- **What is being asked**
Pull out the lines of the data verbatim, starting with the line that contains "Click the user profile avatar" and going on through the end of the data, and leave the pictures out of your answer.

- **Records supplied**

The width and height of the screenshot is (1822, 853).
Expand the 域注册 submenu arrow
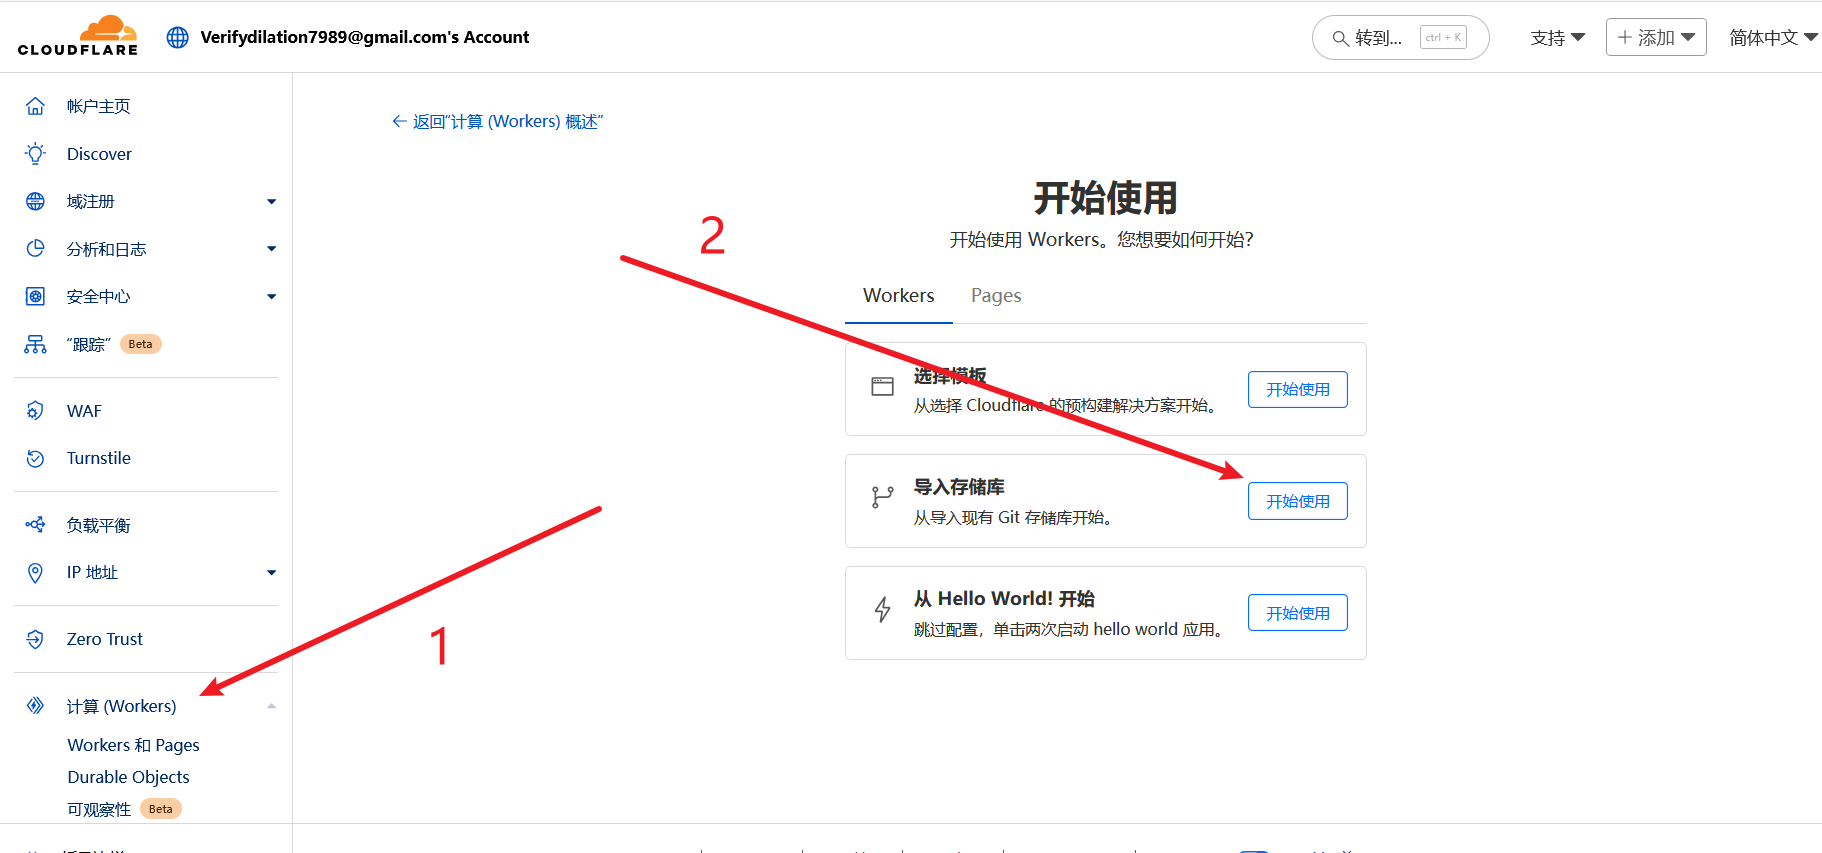(271, 202)
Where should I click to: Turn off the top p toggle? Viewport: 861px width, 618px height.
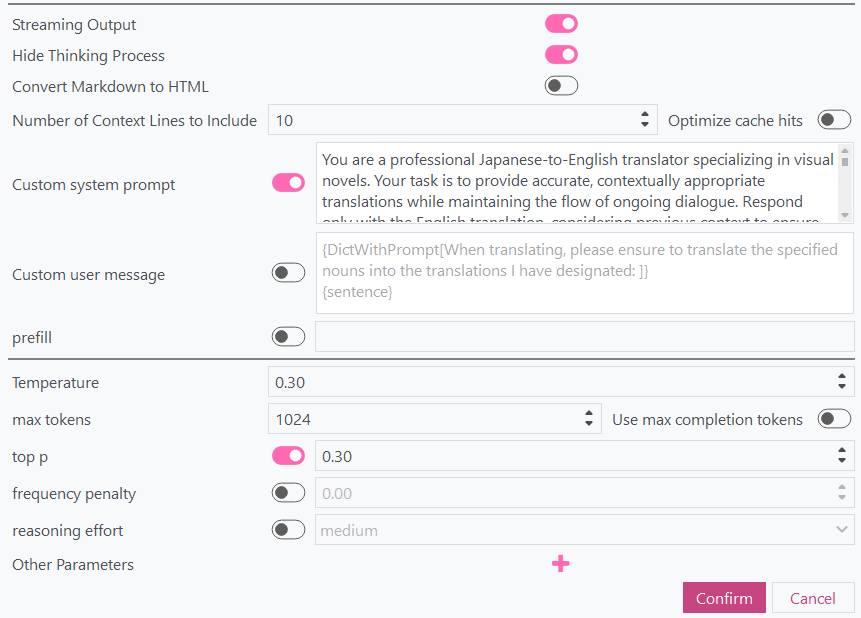tap(288, 456)
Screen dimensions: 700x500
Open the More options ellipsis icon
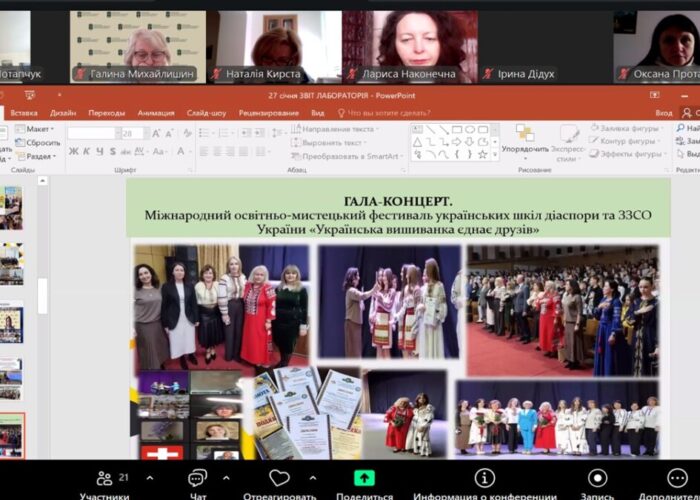pyautogui.click(x=678, y=478)
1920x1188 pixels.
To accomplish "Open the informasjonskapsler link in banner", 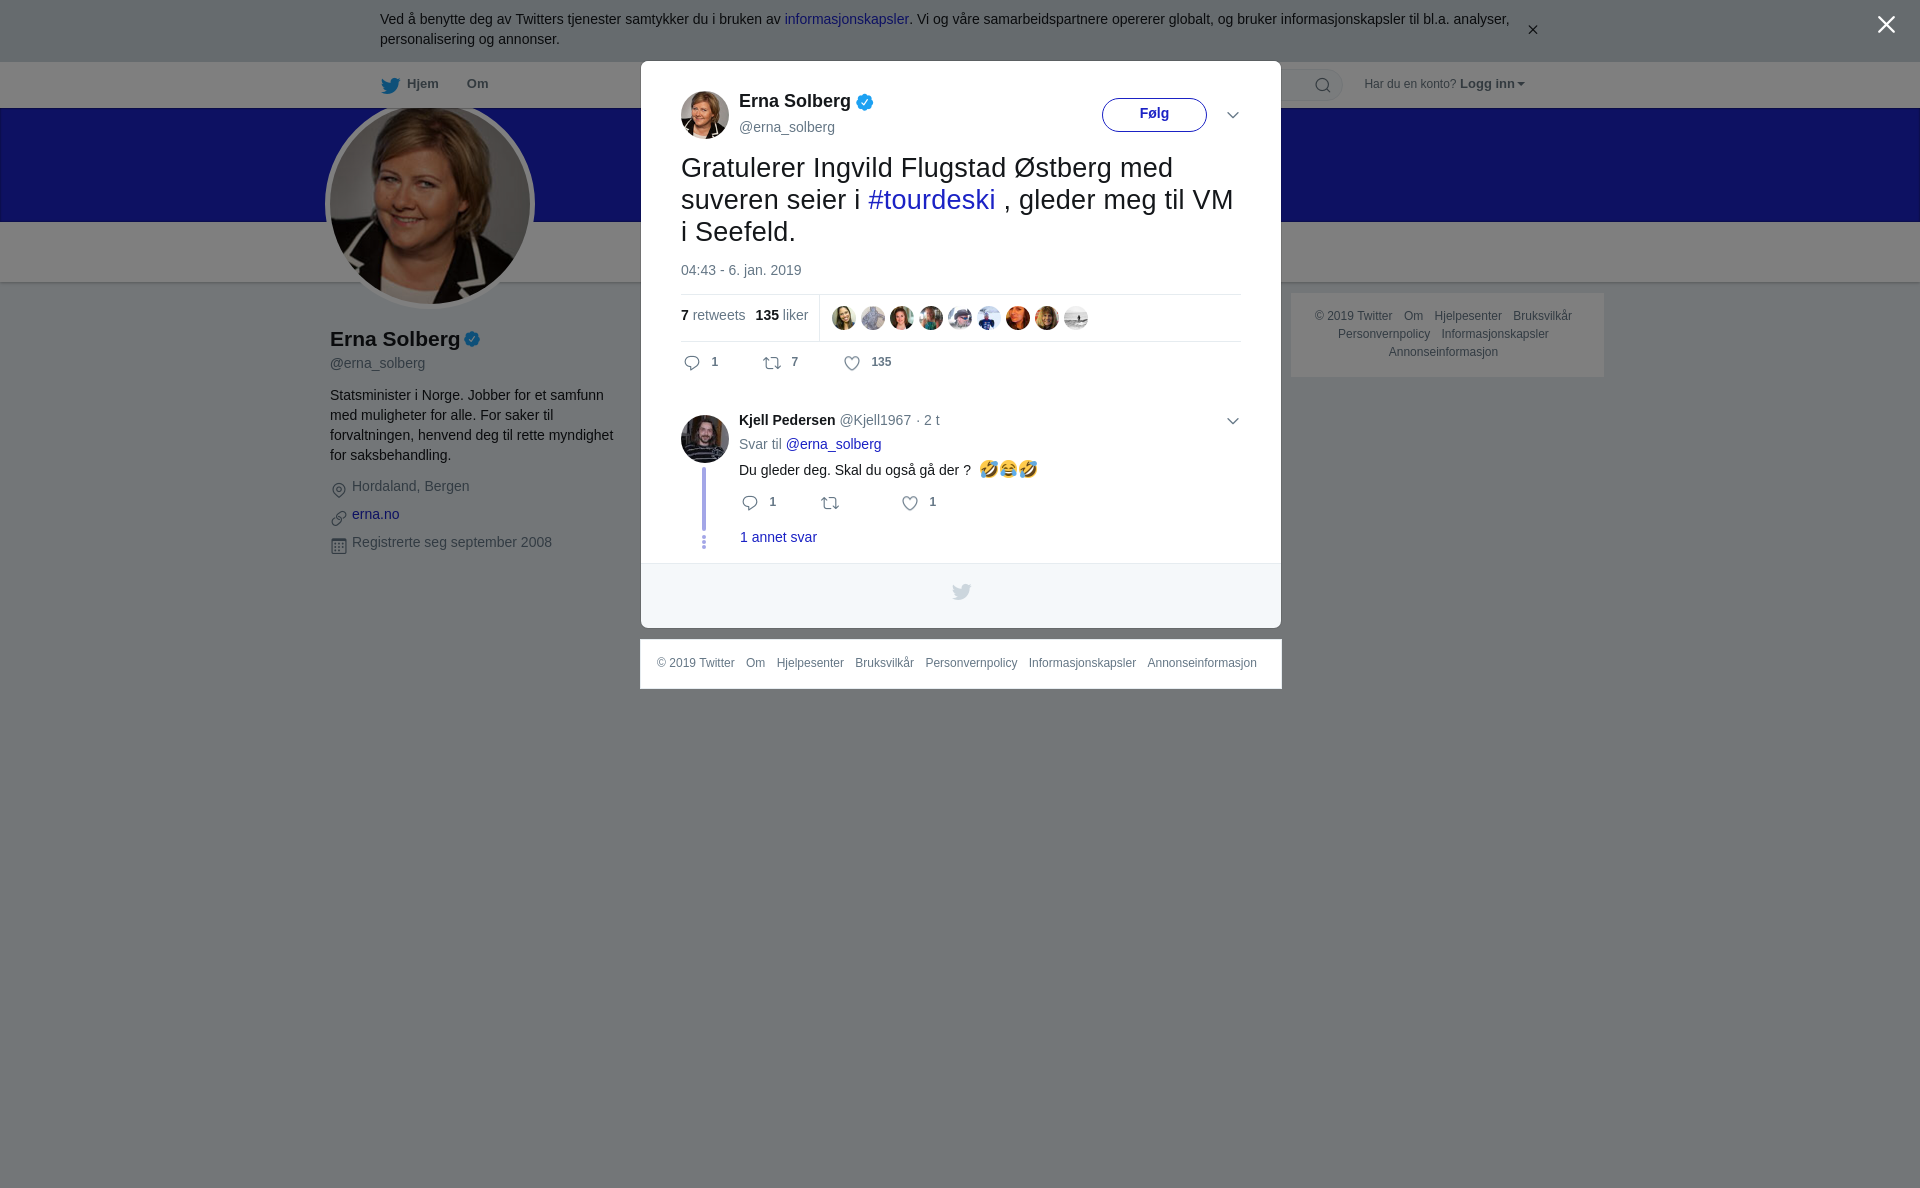I will [847, 19].
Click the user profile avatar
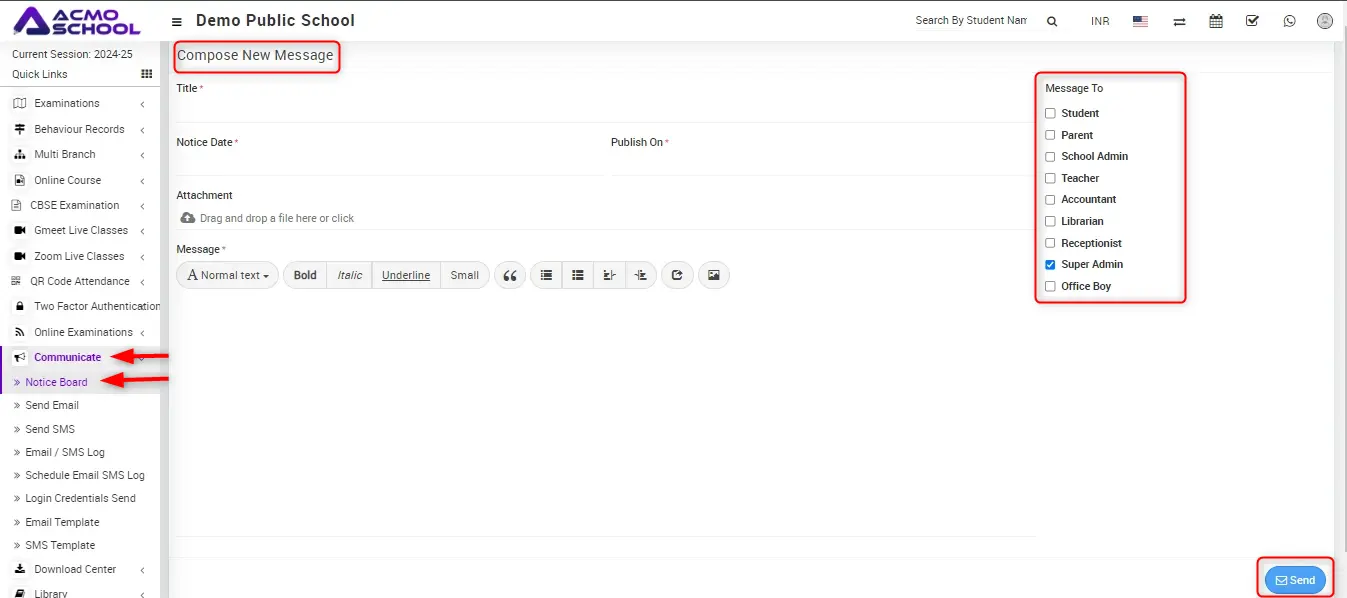The height and width of the screenshot is (598, 1347). point(1325,21)
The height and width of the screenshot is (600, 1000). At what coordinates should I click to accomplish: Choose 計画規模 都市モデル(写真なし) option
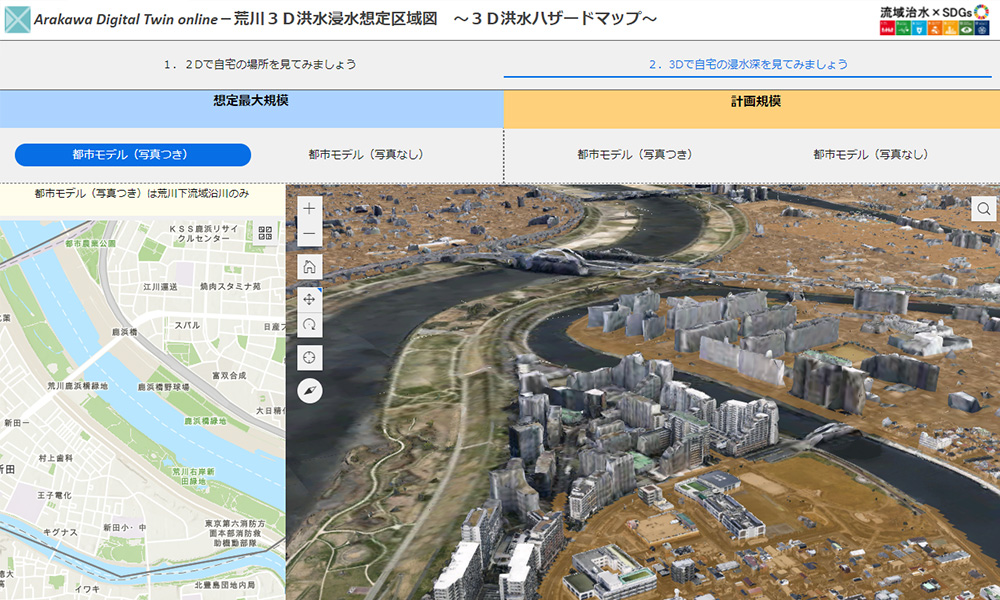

- **Output for this exercise**
Click the user profile avatar
The height and width of the screenshot is (598, 1347). point(1325,21)
The height and width of the screenshot is (600, 1000). At what coordinates should I click to accomplish: Choose 計画規模 都市モデル(写真なし) option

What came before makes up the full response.